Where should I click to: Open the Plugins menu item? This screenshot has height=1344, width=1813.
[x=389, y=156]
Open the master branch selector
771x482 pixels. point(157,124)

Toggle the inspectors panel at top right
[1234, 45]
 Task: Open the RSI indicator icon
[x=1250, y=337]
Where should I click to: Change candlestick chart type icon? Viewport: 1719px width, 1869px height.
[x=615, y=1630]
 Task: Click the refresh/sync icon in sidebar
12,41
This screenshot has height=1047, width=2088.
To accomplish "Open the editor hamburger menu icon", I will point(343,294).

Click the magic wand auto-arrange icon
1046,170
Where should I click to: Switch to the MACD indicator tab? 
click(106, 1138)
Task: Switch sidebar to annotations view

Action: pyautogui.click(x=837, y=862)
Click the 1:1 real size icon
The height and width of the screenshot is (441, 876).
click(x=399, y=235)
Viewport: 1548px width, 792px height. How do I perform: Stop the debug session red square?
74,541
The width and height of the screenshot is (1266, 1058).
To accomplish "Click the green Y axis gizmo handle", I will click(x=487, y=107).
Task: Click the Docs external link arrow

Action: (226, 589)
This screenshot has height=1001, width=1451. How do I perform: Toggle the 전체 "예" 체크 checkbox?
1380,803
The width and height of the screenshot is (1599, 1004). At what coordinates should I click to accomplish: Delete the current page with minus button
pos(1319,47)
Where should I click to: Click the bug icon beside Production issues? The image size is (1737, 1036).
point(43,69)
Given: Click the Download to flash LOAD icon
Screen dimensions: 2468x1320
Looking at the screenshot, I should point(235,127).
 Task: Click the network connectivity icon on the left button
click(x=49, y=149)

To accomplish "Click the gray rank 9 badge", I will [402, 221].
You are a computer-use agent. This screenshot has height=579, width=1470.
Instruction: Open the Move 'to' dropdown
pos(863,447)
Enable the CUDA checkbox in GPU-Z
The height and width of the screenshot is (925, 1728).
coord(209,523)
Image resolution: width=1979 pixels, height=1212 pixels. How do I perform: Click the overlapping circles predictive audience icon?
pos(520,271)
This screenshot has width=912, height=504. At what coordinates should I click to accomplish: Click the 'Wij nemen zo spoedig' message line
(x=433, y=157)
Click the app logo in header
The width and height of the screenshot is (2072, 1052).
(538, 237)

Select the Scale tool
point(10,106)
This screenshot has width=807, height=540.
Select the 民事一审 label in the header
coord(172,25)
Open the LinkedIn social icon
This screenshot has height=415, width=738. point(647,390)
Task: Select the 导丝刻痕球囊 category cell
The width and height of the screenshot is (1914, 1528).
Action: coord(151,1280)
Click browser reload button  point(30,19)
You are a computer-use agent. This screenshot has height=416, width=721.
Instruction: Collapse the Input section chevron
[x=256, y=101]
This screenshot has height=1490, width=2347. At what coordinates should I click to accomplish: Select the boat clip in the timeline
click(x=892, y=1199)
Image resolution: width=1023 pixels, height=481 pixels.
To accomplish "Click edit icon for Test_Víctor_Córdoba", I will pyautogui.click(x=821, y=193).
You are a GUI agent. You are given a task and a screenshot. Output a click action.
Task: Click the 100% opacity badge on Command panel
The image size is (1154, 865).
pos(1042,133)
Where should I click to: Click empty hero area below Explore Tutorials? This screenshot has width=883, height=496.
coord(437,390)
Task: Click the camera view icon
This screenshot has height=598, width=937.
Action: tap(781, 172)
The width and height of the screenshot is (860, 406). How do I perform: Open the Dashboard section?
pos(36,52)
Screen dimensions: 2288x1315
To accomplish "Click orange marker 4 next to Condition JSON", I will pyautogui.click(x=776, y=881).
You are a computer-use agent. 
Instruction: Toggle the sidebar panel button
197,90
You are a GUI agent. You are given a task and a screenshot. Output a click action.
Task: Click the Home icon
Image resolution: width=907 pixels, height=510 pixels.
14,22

- _What is being asked_
Lines of the material in which the word "agent" occurs are to be copied out.

- _Answer box_
You are a computer-use agent. This screenshot has height=579, width=1470.
You are a computer-use agent. This screenshot has height=416, width=721.
You are a GUI agent. You are given a task and a screenshot. Output a click action.
You are a computer-use agent. 
You are a GUI agent. You are given a task and a screenshot. Output a click action.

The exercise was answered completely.